HOW TO COMPLETE THIS TASK
Leaving out the pictures, please reproduce exactly and only the lines from the one that contains "How do I perform: Click" through the last line below.

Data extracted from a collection
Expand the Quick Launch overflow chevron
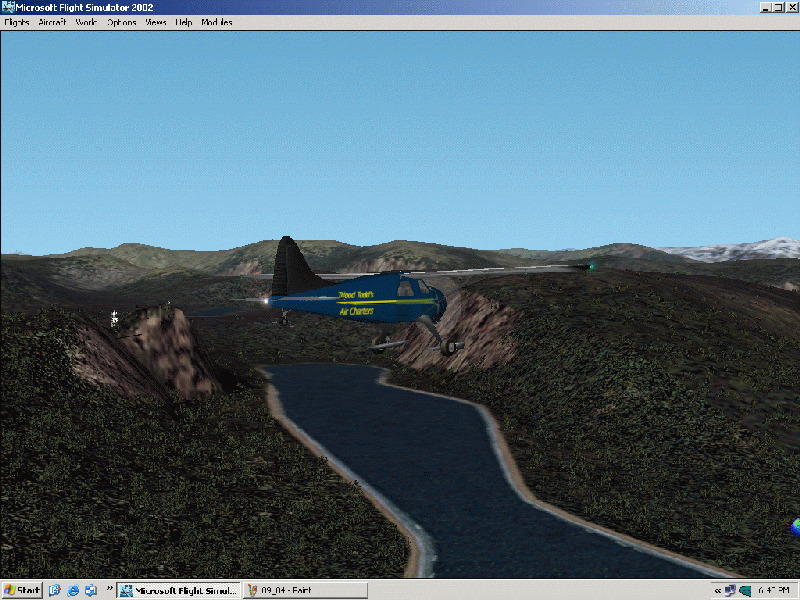 pos(108,588)
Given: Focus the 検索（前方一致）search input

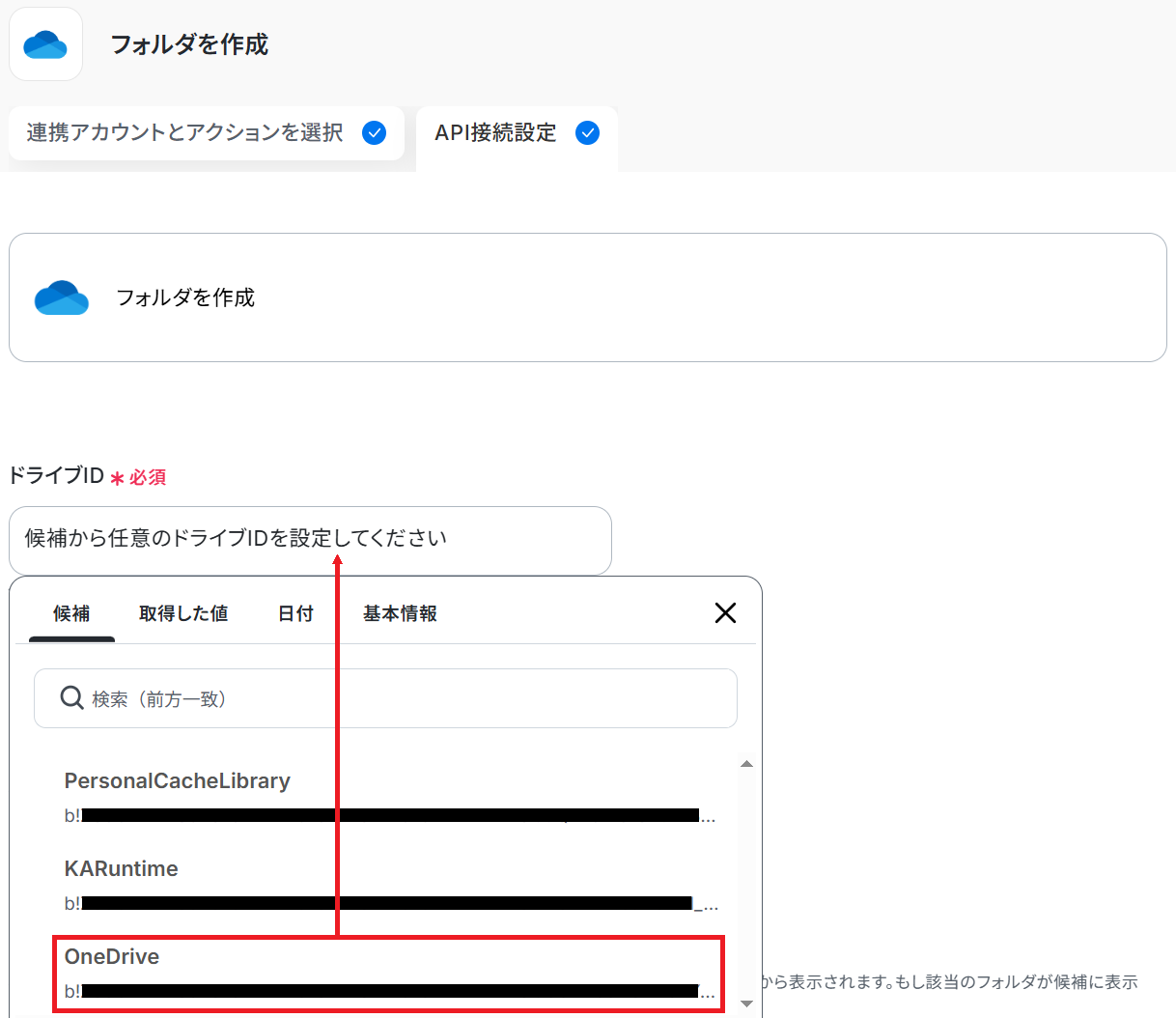Looking at the screenshot, I should click(406, 698).
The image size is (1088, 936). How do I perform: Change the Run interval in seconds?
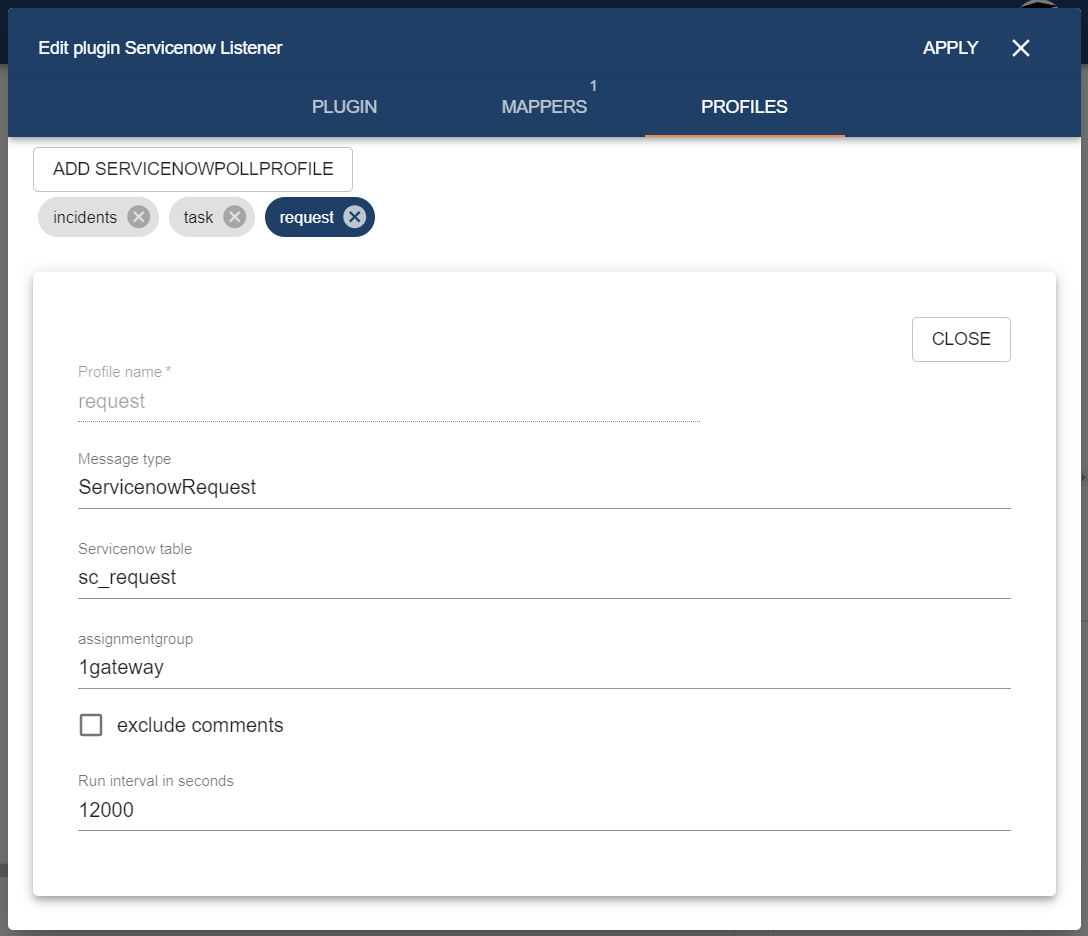tap(543, 810)
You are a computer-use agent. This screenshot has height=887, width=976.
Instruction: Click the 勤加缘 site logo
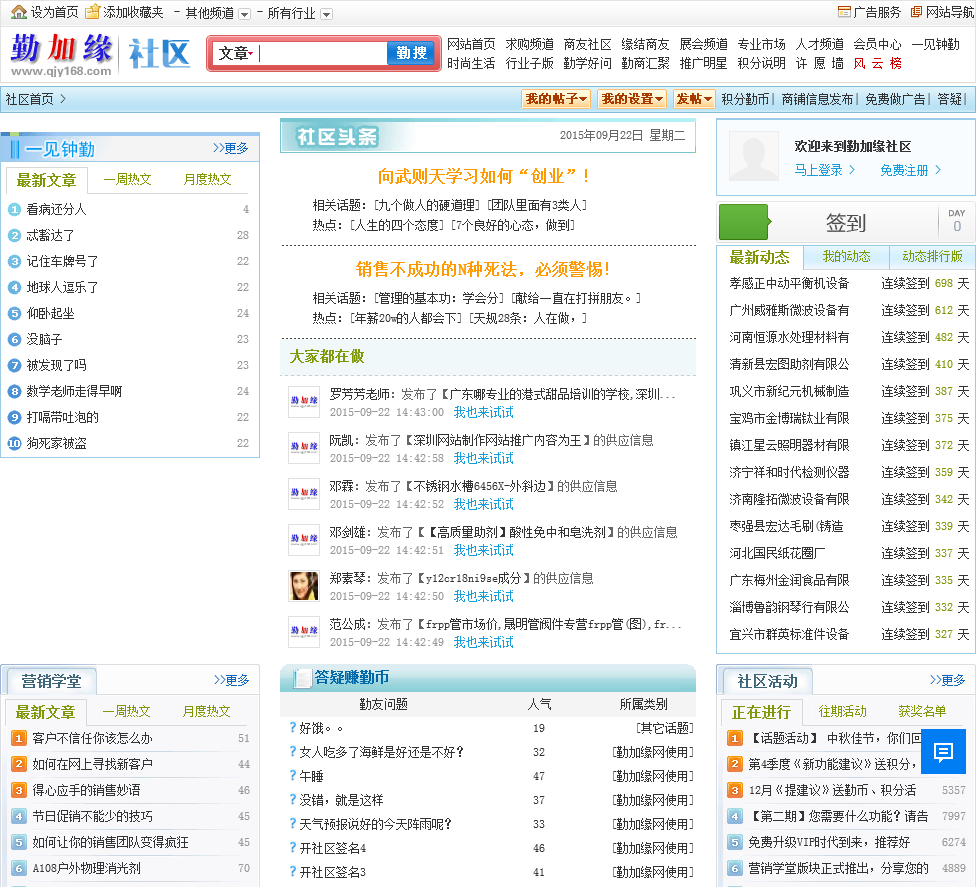[x=62, y=53]
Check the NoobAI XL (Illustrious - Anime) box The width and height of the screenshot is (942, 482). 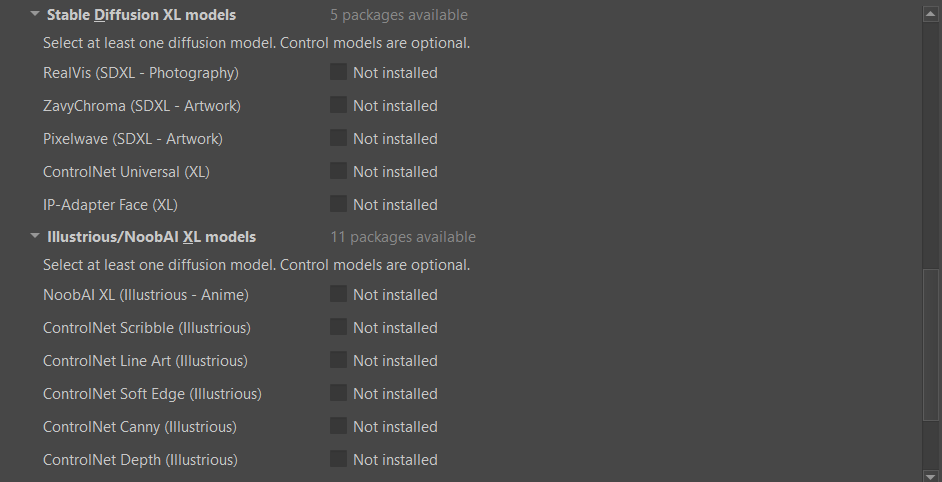338,294
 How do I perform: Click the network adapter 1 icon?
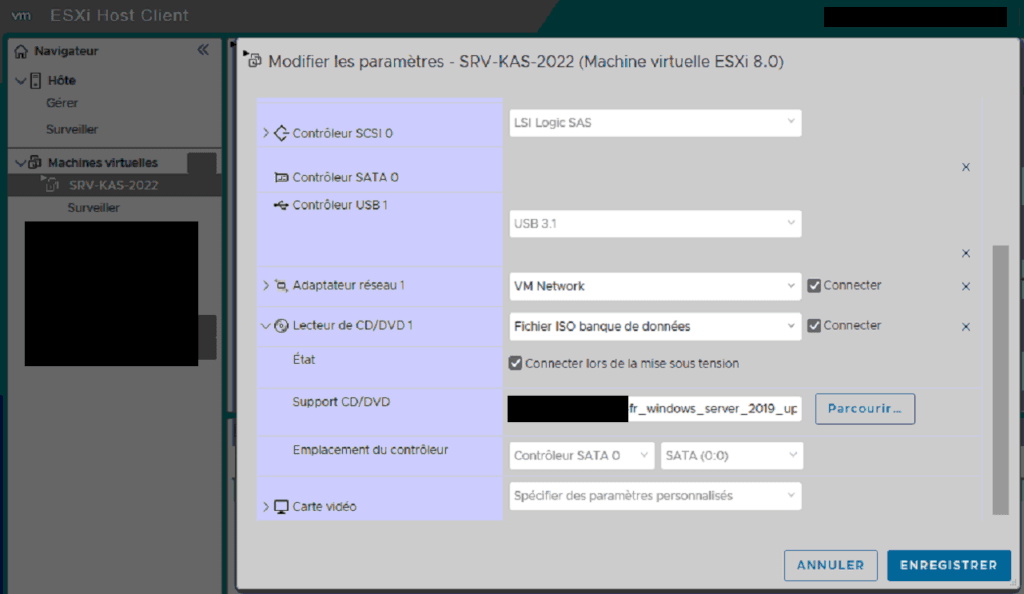click(x=281, y=286)
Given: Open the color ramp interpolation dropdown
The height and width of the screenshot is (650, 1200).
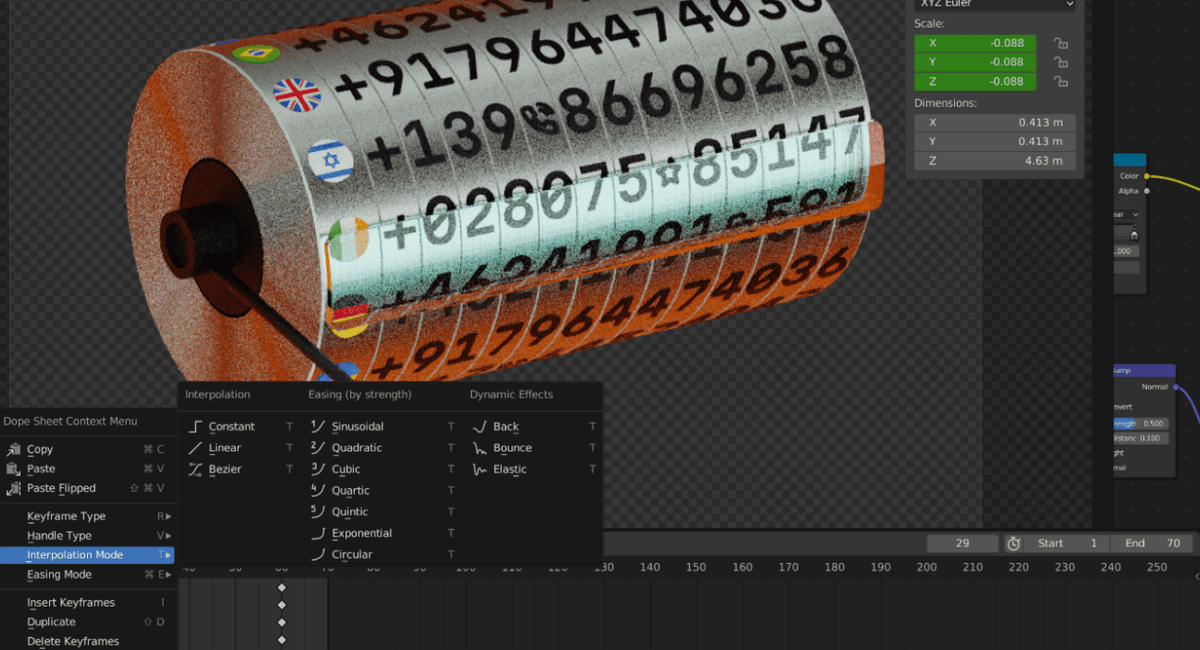Looking at the screenshot, I should (x=1124, y=214).
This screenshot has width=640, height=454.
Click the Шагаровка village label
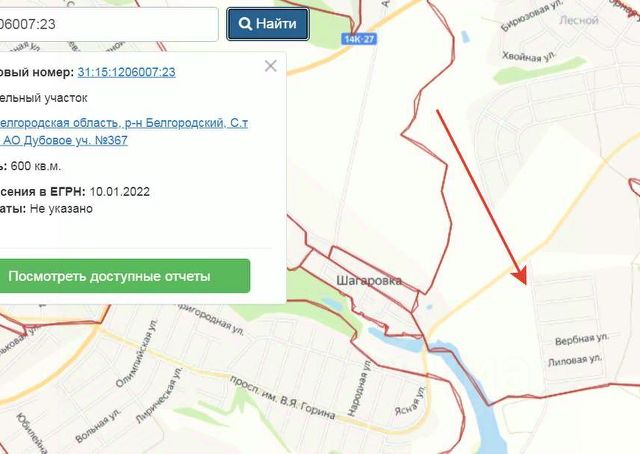click(x=369, y=280)
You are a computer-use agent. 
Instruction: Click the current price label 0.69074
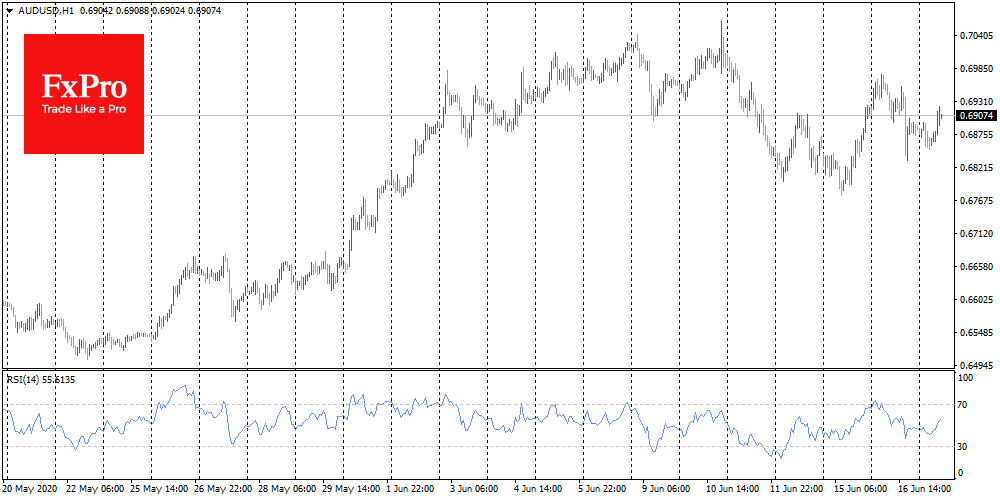[976, 115]
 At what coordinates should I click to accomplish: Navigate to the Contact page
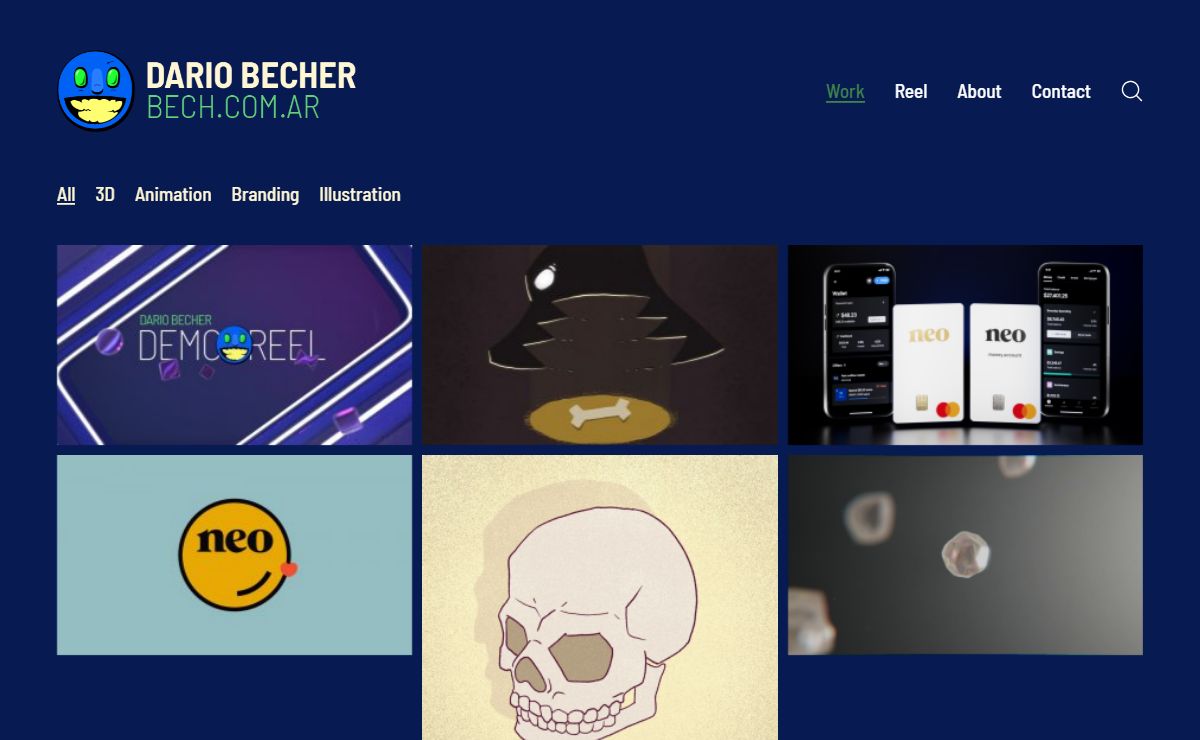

WRITTEN ANSWER
 How do I perform: Click the network adapter 1 icon?
click(x=281, y=286)
Given: Open the color ramp interpolation dropdown
The height and width of the screenshot is (650, 1200).
Looking at the screenshot, I should (x=1124, y=214).
This screenshot has width=640, height=454.
Click the Шагаровка village label
click(x=369, y=280)
You are a computer-use agent. 
Instruction: Click the current price label 0.69074
[976, 115]
 At what coordinates should I click to accomplish: Navigate to the Contact page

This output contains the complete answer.